# Accidental Fish Acquisition: Level Baby Goldfish



## halleyana (May 25, 2016)

So today I acquired a baby calico butterfly (I think) goldfish. Long story short he was either going with me or getting flushed, so surprise I now have a goldfish. He is TINY! His entire body, including fins, is only about 1.5in long. (I'll have to get some pics later).

Right now he is in my 3gal QT tank because it's already set up and cycled. It's just a bare tub with a sponge filter, but I didn't want to leave him in the zip lock baggie he was in.

I have never had a goldfish before, and I have soo many questions: 
I know they need a lot of space, how long can he stay in the 3g, and what would I need to do to make it safe for him for a little while? (As soon as my fry are big enough he can have their tank, but I'm stuck for the moment)
I currently have NLS thera a, frozen brine shrimp, and some leftover community flakes, can he eat any of these? Or do I need to get a goldfish specific food? 
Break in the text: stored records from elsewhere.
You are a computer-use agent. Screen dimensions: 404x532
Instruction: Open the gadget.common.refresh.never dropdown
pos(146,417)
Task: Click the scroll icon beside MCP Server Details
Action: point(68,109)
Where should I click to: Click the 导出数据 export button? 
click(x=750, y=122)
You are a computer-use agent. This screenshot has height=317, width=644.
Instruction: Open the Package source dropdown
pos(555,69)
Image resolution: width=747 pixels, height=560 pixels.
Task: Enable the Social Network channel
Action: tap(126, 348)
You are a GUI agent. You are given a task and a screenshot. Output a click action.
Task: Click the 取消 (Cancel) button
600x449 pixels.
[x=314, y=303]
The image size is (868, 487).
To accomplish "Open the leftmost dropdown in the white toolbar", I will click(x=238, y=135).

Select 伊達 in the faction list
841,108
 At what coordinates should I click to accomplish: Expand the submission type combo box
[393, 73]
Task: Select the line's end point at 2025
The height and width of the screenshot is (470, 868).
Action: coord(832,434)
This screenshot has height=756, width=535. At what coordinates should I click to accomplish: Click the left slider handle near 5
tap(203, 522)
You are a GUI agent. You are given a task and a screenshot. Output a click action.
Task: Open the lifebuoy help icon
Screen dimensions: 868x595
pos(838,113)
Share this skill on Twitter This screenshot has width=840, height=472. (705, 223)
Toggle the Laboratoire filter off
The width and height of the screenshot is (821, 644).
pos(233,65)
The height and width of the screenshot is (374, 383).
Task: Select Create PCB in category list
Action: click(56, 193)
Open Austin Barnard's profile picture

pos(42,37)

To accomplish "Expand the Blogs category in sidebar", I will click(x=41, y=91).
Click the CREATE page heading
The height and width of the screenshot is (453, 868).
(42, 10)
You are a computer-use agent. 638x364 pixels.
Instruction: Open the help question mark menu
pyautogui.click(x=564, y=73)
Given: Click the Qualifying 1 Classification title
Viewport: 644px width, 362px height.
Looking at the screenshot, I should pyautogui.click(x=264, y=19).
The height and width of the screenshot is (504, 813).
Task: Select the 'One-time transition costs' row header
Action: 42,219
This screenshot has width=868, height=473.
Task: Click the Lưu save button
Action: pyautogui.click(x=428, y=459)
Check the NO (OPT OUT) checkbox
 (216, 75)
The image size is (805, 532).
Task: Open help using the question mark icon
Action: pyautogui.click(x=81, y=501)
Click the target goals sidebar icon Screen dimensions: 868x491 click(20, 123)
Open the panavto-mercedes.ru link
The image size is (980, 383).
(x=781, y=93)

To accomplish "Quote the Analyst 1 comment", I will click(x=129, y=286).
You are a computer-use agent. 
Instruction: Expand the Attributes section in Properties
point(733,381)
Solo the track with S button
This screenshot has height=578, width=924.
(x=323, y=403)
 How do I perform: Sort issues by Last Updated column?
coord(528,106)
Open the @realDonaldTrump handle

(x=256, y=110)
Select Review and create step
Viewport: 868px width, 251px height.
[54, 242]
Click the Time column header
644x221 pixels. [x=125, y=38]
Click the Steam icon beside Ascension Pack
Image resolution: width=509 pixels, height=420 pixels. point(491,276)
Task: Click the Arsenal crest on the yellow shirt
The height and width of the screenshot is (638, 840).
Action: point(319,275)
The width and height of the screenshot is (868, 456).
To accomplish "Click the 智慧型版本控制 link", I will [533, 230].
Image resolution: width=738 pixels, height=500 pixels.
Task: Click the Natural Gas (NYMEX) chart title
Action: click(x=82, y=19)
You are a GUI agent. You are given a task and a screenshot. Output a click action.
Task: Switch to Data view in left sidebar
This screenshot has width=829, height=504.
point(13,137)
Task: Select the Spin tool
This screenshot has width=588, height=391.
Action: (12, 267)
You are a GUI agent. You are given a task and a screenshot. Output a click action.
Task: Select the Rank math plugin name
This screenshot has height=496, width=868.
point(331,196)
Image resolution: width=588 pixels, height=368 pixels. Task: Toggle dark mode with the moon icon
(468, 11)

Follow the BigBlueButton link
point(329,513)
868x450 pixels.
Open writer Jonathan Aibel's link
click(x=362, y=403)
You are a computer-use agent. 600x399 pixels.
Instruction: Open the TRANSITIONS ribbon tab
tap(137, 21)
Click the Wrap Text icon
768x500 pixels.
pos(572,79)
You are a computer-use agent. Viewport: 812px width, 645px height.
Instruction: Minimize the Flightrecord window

Just any advice in general? I've never been into goldfish before, but the little stinker is growing on me.


----------



## ShadeSlayer (Jul 20, 2015)

Well I don't know much but I do know that goldfish are social. He'll probably need a companion goldie soon. 20+ plus is a good size for them, go heavy on filtration... cold water fish... um, not sure what they'll eat but try what you have? Good job on rescuing him! I'd love to see a pic. Any name yet?


----------



## ryry2012 (Mar 31, 2015)

He needs both filter and aeration. I had two goldfish long time ago. When the aeration broke and couldn't get a new one soon, one of them died. You can feed him the flake for now, but it's better to get goldfish food when you have a chance. 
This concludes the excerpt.